Net loss for the Corporate segment for the six months ended June 30, 2012 and 2011, was $5,598,000 and $6,520,000, respectively. The decrease in net loss of $922,000 was due to lower stock-based compensation of $1,249,000 and lower salaries and benefits of $870,000, primarily due to officer resignations in the prior period, partially offset by higher consulting and legal expenses of $423,000 and other higher costs of $774,000.
Liquidity and Capital Resources
As of June 30, 2012, the Company had cash and cash equivalents of $3,396,000, accounts receivable of $11,414,000, accounts payable of $15,769,000 and accrued expenses of $9,355,000.
During the six months ended June 30, 2012, net cash used in operating activities was $9,039,000 as compared to $36,240,000 for the six months ended June 30, 2011. The net reduction in cash used in operating activities of $27,201,000 was primarily due to a decrease in net loss before non-cash expenses (primarily dry hole costs, depreciation, depletion, amortization and stock-based compensation), mostly offset by the timing of working capital items.
During the six months ended June 30, 2012, net cash used in investing activities was $3,206,000 as compared to $6,464,000 in the six months ended June 30, 2011. The decrease in cash used in investing activities of $3,258,000 was partially due to the $5,000,000 payment related to the OML 120/121 Transaction in the prior period offset by the Gambia and Kenya lease bonus payments of $3,240,000 in the current period .
During the six months ended June 30, 2012, net cash provided by financing activities was $2,037,000 as compared to $25,030,000 in the six months ended June 30, 2011. The decrease of cash provided by financing activities of $22,993,000 was primarily due to the decrease in proceeds from the Promissory Note during the current period.
On June 6, 2011, CAMAC Petroleum Limited (“CPL”), a wholly owned subsidiary of the Company, executed a Promissory Note (the “Promissory Note”) in favor of Allied (the “Lender”). Under the terms of the Promissory Note, the Lender agreed to make loans to CPL, from time to time and pursuant to requests by CPL, in an aggregate sum of up to $25.0 million. Interest accrues on outstanding principal under the Promissory Note at a rate of 30 day LIBOR plus 2% per annum. CPL may prepay and re-borrow all or a portion of such amount from time to time. Pursuant to the initial terms of the Promissory note, the unpaid aggregate outstanding principal amount of all loans was to mature on June 6, 2013. Subsequent to the quarter ended June 30, 2012, the Promissory Note was amended to extend the maturity date to October 15, 2013.
As of June 30, 2012, $8.0 million was outstanding. The Company has irrevocably, unconditionally and absolutely guaranteed all of CPL’s obligations under the Promissory Note.
Based upon current cash flow projections, management believes that the Company will have sufficient capital resources to meet projected cash flow requirements for the next twelve months from the date of filing this report, assuming no additional participation in Oyo Field operating and development costs through such date.

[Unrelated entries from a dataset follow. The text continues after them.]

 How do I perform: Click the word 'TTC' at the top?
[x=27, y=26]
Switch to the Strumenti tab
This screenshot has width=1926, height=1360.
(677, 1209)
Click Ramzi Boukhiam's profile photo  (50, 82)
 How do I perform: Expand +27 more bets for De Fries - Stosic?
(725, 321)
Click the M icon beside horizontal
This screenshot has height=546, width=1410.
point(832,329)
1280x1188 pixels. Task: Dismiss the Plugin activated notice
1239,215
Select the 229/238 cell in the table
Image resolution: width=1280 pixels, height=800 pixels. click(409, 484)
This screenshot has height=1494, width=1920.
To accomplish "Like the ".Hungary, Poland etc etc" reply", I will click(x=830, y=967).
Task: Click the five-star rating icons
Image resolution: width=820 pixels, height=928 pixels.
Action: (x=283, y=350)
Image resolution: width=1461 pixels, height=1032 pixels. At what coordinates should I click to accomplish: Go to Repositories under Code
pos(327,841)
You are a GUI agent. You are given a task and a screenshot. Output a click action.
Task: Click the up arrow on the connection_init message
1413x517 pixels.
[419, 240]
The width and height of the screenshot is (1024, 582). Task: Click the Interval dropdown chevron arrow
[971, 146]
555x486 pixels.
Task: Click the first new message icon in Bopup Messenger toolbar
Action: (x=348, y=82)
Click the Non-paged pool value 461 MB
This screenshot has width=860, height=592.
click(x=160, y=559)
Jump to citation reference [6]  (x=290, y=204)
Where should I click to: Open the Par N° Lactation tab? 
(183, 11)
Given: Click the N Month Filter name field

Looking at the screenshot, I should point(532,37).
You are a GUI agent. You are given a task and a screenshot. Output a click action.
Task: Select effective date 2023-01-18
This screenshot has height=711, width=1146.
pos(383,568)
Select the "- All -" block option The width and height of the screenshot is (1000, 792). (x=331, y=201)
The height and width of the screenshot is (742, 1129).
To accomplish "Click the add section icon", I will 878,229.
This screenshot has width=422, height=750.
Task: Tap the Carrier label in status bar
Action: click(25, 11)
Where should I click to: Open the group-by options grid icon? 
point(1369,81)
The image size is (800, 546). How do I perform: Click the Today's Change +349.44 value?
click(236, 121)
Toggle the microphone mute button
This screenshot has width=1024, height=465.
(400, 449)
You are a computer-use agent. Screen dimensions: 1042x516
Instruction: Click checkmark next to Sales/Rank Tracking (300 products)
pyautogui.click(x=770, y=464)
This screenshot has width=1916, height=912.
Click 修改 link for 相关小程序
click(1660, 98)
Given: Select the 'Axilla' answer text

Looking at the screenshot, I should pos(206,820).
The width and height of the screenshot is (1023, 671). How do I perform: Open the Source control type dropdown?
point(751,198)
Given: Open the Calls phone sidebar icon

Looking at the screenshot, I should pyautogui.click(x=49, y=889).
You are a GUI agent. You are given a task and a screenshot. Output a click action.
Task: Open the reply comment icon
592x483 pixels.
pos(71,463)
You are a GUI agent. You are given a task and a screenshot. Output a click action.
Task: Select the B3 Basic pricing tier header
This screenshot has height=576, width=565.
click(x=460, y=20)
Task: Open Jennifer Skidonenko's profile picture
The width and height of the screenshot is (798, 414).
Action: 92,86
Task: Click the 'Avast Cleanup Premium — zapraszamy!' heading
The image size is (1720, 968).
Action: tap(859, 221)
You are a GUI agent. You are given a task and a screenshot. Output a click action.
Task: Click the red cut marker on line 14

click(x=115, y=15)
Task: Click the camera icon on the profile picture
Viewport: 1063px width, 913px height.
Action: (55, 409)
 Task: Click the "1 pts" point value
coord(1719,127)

Our ability to execute our business plan will also depend on whether we are able to raise additional funds through equity, debt financing or strategic alliances. Such additional funds may not become available on acceptable terms, if at all, and any additional funding obtained may not be sufficient to meet our needs in the long-term. Through June 30, 2012, substantially all of our capital had been raised through private placements and registered direct offerings of equity instruments.
Off-Balance Sheet Arrangements
We have no off balance sheet arrangements, other than normal operating leases and employee contracts, that have or are likely to have a current or future material effect on our financial condition, changes in financial condition, revenues, expenses, results of operations, liquidity, capital expenditures or capital resources.
Tabular Disclosure of Contractual Obligations
Please see our Annual Report on Form 10-K for the year ended December 31, 2011, Part II, Item 7 for a table summarizing the Company’s significant contractual obligations as of December 31, 2011. No material changes to such information have occurred during the six months ended June 30, 2012, other than the obligations related to the Kenya PSC’s and the Gambia Licenses during the initial exploration periods.
ITEM 3. | QUANTITATIVE AND QUALITATIVE DISCLOSURES ABOUT MARKET RISK |
The Company may be exposed to certain market risks related to changes in foreign currency exchange, interest rates, and commodity prices. Please see our Annual Report on Form 10-K for the year ended December 31, 2011 under Part II, Item 7A. No material changes to such information have occurred during the six months ended June 30, 2012.
ITEM 4. | CONTROLS AND PROCEDURES |
(a) Evaluation of Disclosure Controls and Procedures.
We maintain disclosure controls and procedures that are designed to ensure that information required to be disclosed in our reports under the Securities Exchange Act of 1934, as amended, or the Exchange Act are recorded, processed, summarized and reported within the time periods specified in the SEC’s rules and forms, and that such information is accumulated and communicated to management, including our chief executive officer and chief financial officer, as appropriate, to allow timely decisions regarding required disclosures.
As of the end of the period covered by this quarterly report, we have evaluated the effectiveness of the design and operation of our disclosure controls and procedures pursuant to Rule 13a-15(e) and 15d-15(e) of the Exchange Act. This evaluation was carried out under the supervision and with the participation of our management, including our principal executive officer and principal financial officer. Based on this evaluation, these officers have concluded that, as of June 30, 2012, our disclosure controls and procedures are effective at a reasonable assurance level in ensuring that the information required to be disclosed by us in reports filed under the Exchange Act is recorded, processed, summarized and reported within the time periods specified in the SEC’s rules and forms.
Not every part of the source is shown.